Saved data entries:
◇ ◇ ◇

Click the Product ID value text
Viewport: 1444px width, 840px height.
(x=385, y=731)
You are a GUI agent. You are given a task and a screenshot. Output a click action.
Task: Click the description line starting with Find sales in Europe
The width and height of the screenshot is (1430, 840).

◇ ◇ ◇

■ PROMPT
The response should be an exact copy of every line above.

■ TASK SOLUTION
Click the Product ID value text
Viewport: 1444px width, 840px height.
(x=385, y=731)
You are a GUI agent. You are given a task and a screenshot. Output a click action.
Task: Click the description line starting with Find sales in Europe
The width and height of the screenshot is (1430, 840).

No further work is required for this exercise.